Title: MicroTE: Fine Grained Traffic Engineering for Data Centers
Authors: Theophilus Benson, Ashok Anand, Aditya Akella and Ming Zhang
Novel Idea: In this paper, the authors designed and implemented MicroTE, a fine-grained traffic engineering scheme that can work on top of a variety of data center network topologies and can adapt to traffic variations, using a central controller to create a global view of the network conditions and traffic demands. They implemented MicoTE within the OpenFlow framework to coordinate traffic scheduling in the network.
Main Result: The main result of the paper is the design and implementation of the new fine-grained and adaptive traffic engineering scheme, MicroTE that can reduce the losses and congestion inside data centers. Through experimentation, the authors found that MicroTE performs close to optimal when traffic is predictable but it approaches the performance of ECMP when traffic is not predictable.
Prior Work: MicroTE uses OpenFlow to coordinate scheduling of traffic within the network. MicroTE was implemented within the OpenFlow framework. A logically-centralized NOX controller [18] is used to gather a global network view and determine
how flows traverse the network.
Competitive Work: The authors performed an analysis and evaluation of other existing data center network architectures and talked about their most concerning issues. Namely, they refered to the Canonical tree topology (they analyze a canonical 2-tier tree topology with two cores), the Fat-Tree interconnect [16], VL2 [9] and Hedera [2]. They found that existing techniques don't manage to control losses in case of bursty traffic in the data center, either because they don't use multipath routing, or they don't take instantaneous load into account and they don't make decisions based on a global view of the system.

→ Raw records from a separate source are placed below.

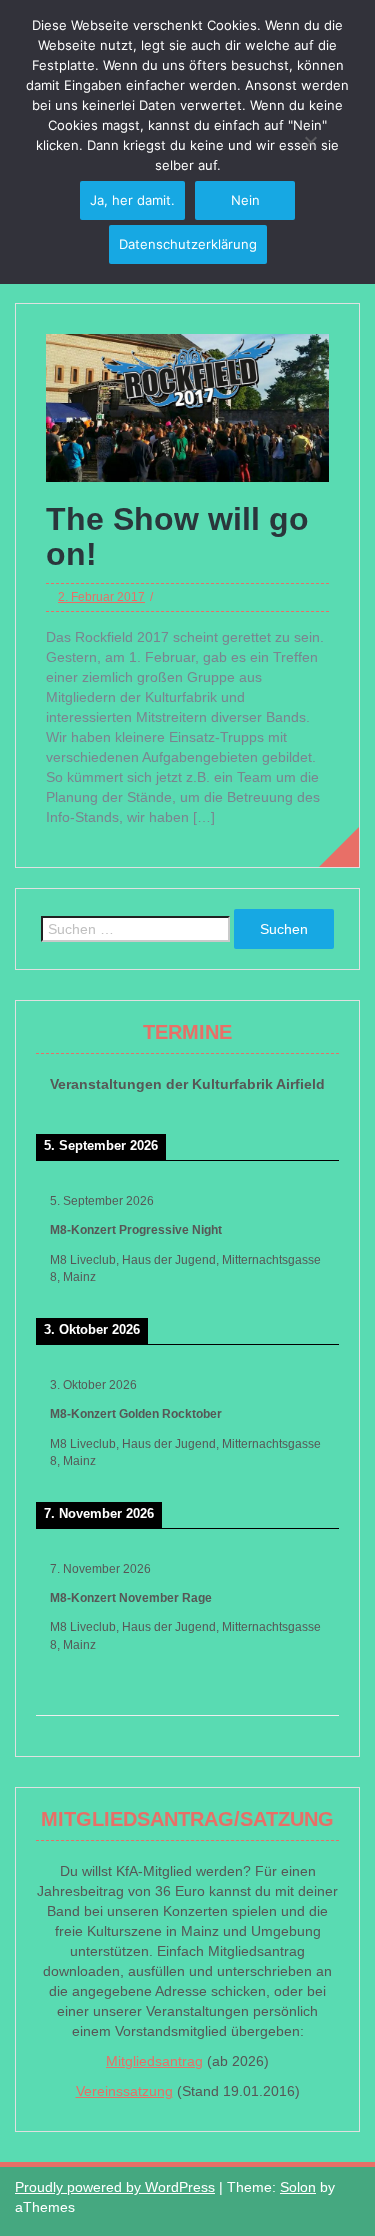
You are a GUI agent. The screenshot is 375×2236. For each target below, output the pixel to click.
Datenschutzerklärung (188, 244)
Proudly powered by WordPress (115, 2187)
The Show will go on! (177, 536)
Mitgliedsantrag (154, 2061)
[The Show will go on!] (187, 407)
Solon (298, 2187)
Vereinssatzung (124, 2091)
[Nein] (310, 142)
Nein (245, 200)
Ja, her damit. (132, 200)
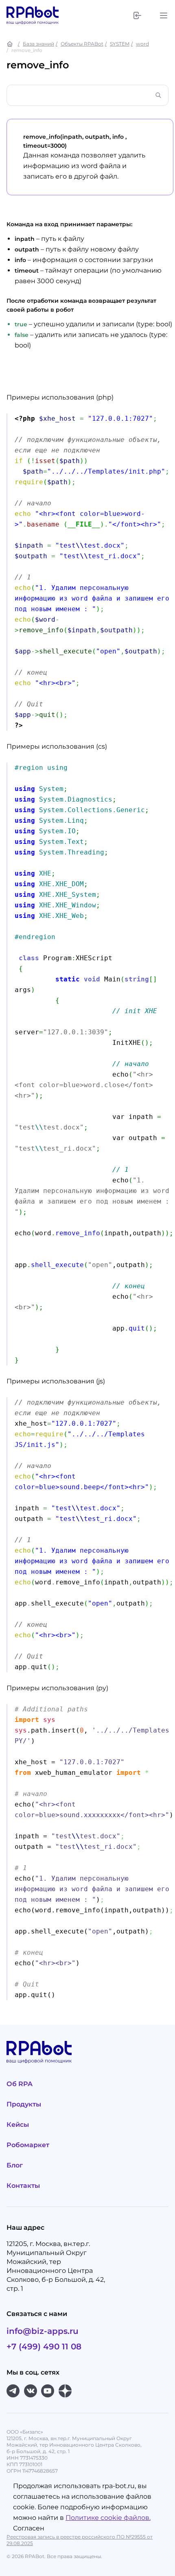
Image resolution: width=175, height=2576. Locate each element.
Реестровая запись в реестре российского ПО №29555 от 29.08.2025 (80, 2540)
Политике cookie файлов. (108, 2517)
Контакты (23, 2185)
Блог (15, 2165)
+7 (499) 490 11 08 (44, 2346)
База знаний (38, 44)
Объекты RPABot (82, 44)
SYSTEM (119, 44)
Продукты (24, 2104)
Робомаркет (28, 2145)
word (142, 44)
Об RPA (20, 2084)
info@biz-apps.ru (43, 2331)
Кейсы (18, 2124)
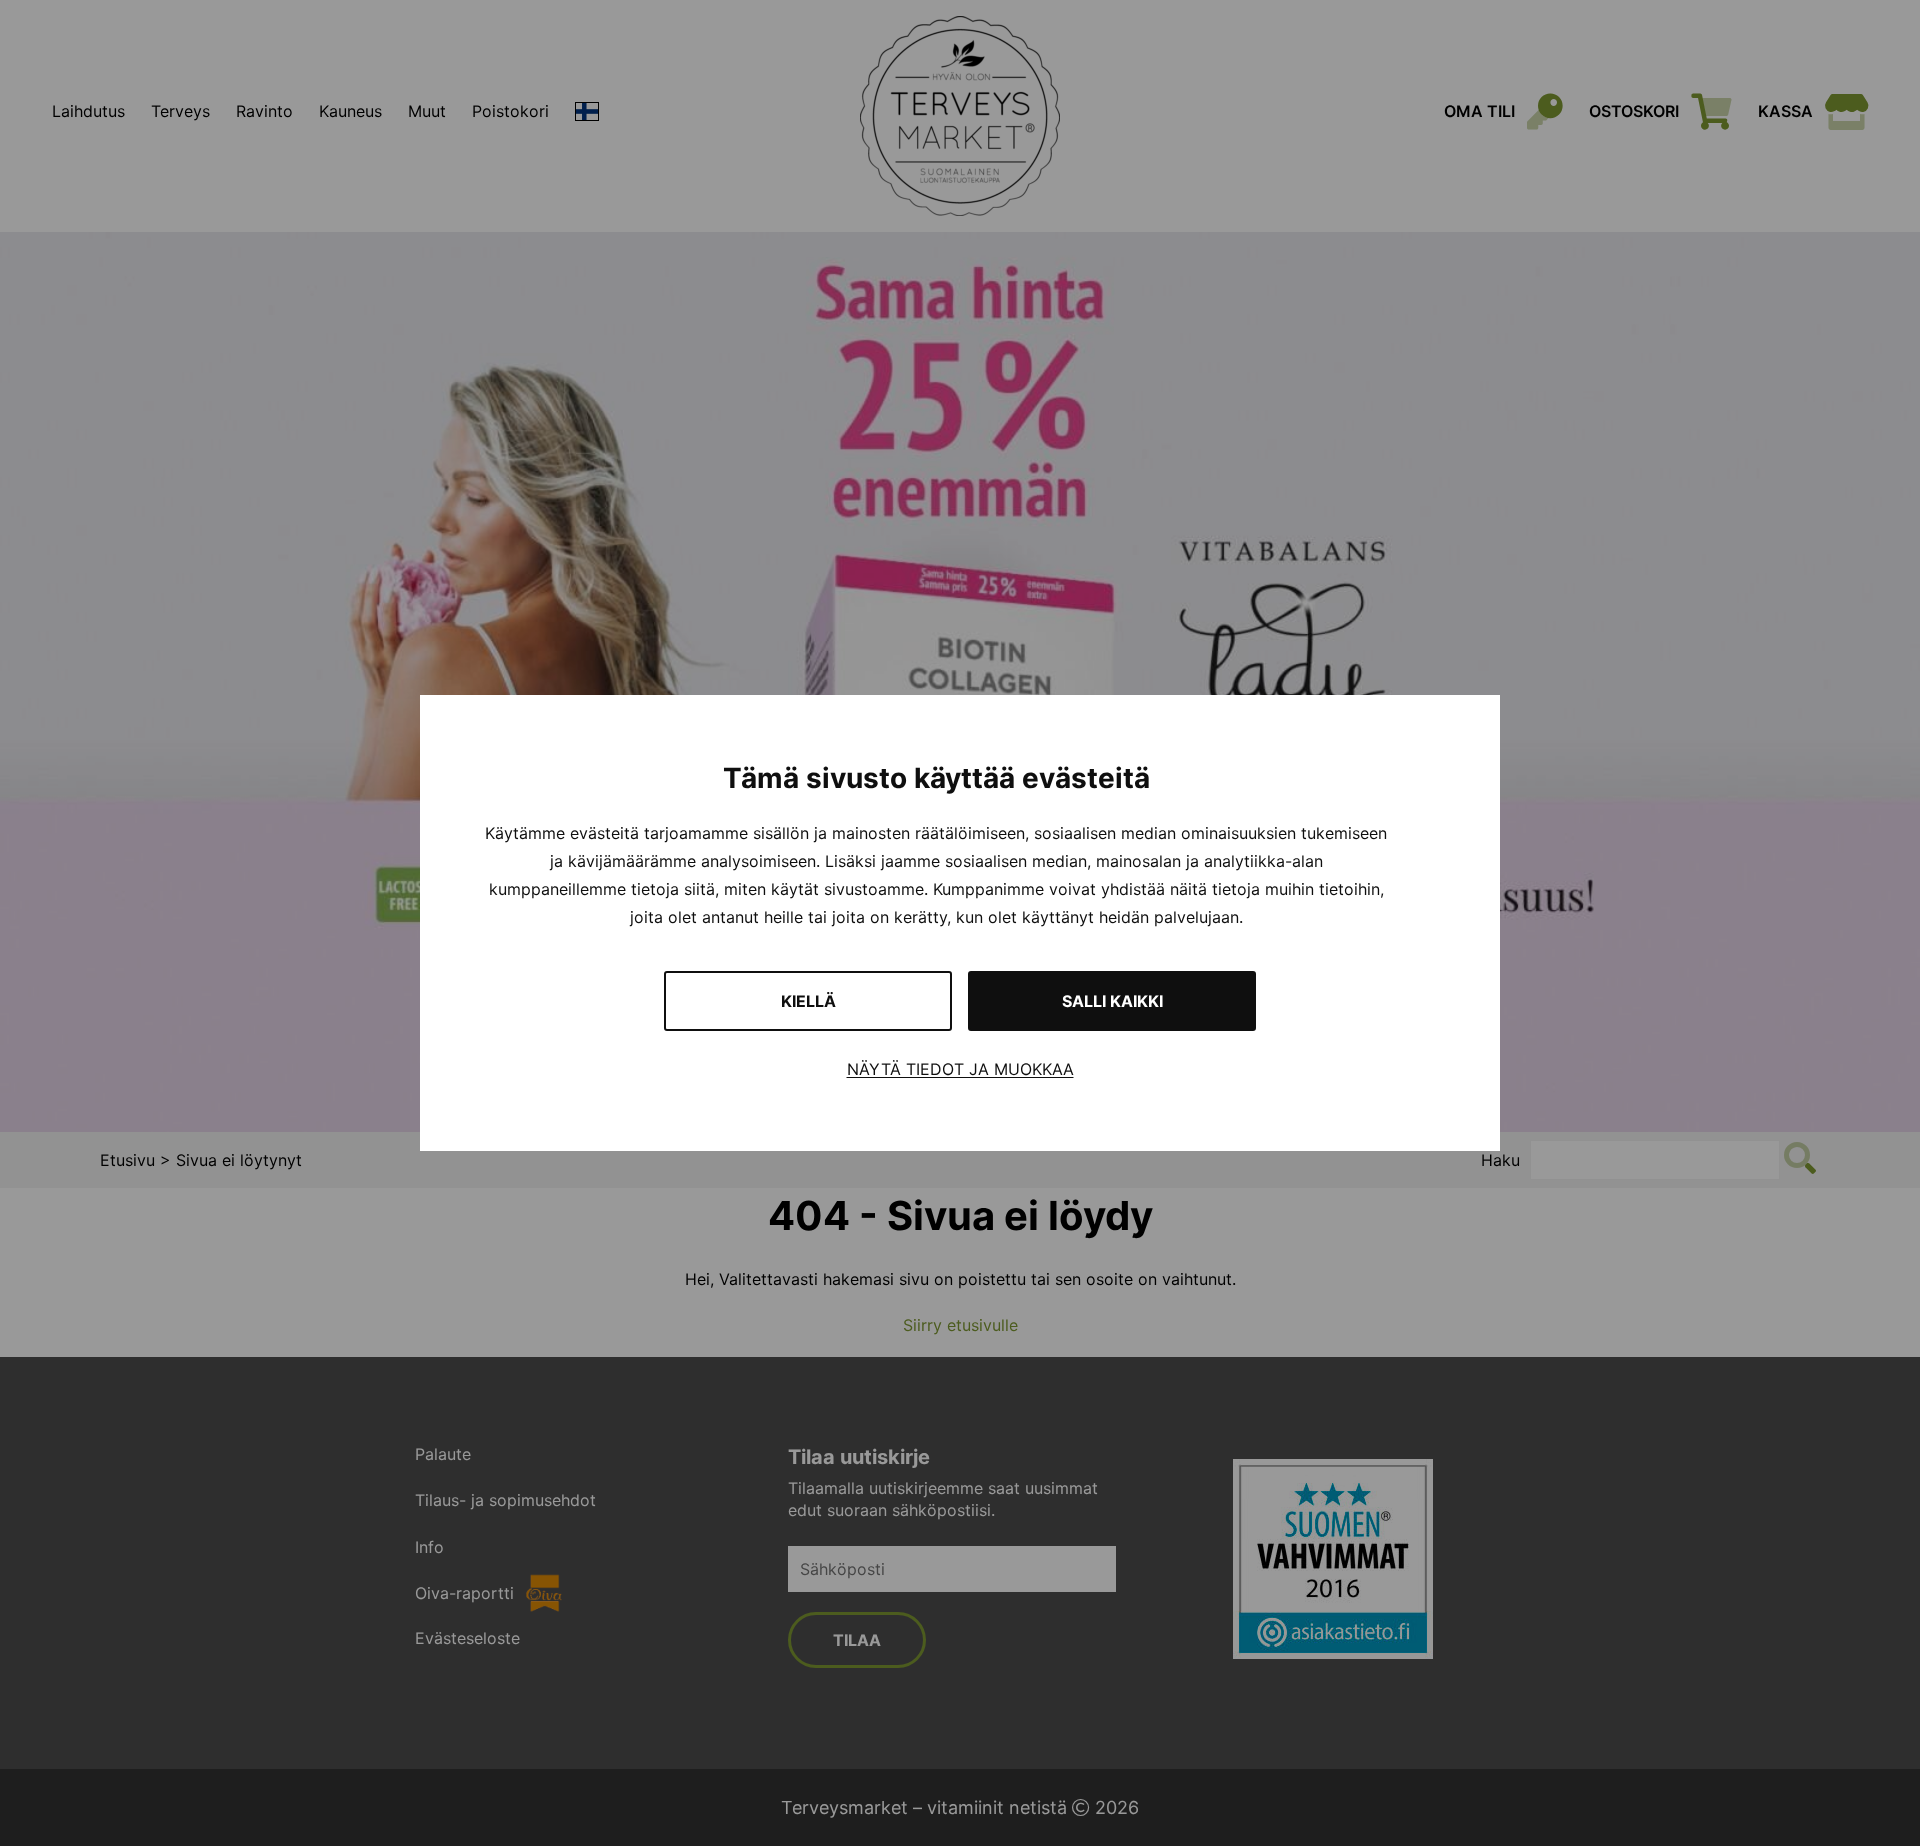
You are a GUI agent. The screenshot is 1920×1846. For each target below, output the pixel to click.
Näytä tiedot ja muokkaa (960, 1069)
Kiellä (808, 1001)
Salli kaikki (1112, 1001)
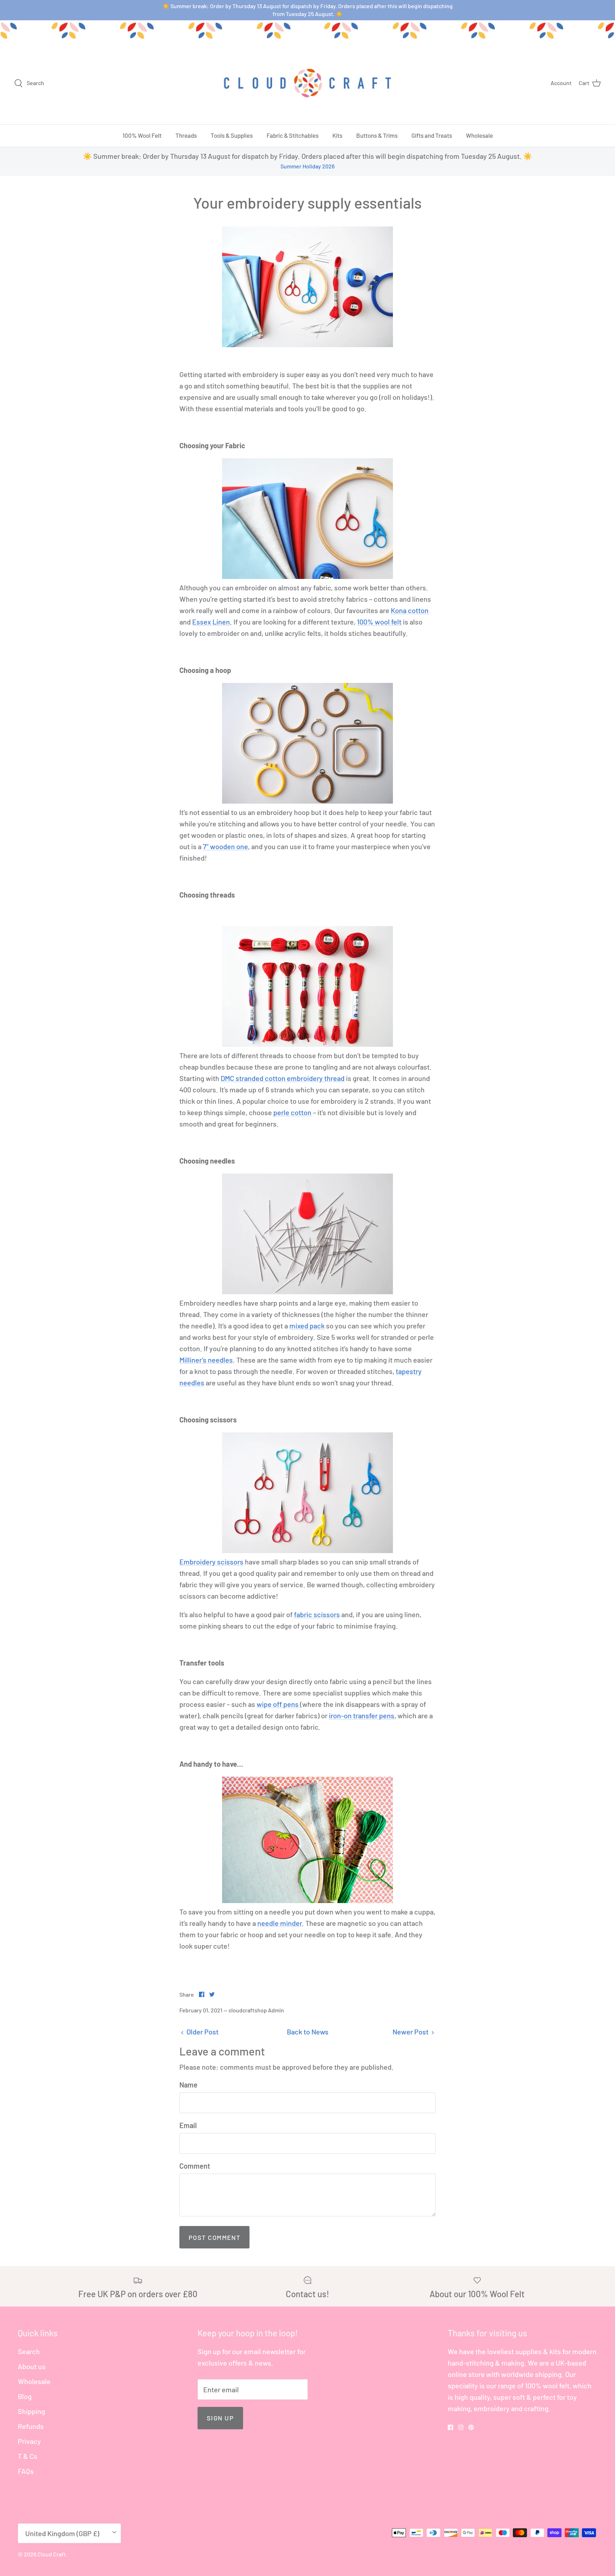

Evidence: The authors begun with an evaluation and analysis of existing traffic engineering techniques using real data center traces. They conducted simulations using traces from two data centers, a large cloud computing data center and a university's private data center. The results indicate that their performance is only 80% of the optimal routing mechanism because they either fail to adapt to changes in the traffic load, they don't take into account a global view of the traffic to make routing decisions and they don't perform multipath routing. The authors analyzed the traffic patterns and used their findings to motivate MicroTE. Through experimentation on real data center traces they found that MicroTE performs within 1-15% of the optimal for real traffic traces and for high traffic predictability it performs closer to optimal routing. For low traffic predictability its performance is closer to ECMP. They found that the overhead imposed by MicroTE due to control messages for traffic monitoring and modification of the switch routing entries, is low.
Criticism: Overall, this is a very interesting paper mainly because it offers a broad view of other existing frameworks and a comparison between them, and then presents MicroTE as a solution to the main issues imposed by those frameworks. The evaluation part of the paper is thorough. The authors check how their proposed solution performs under realistic workloads, under different levels of predictability and how well it could scale to large data centers. Overall this paper offers a considerable alternative to existing traffic engineering schemes.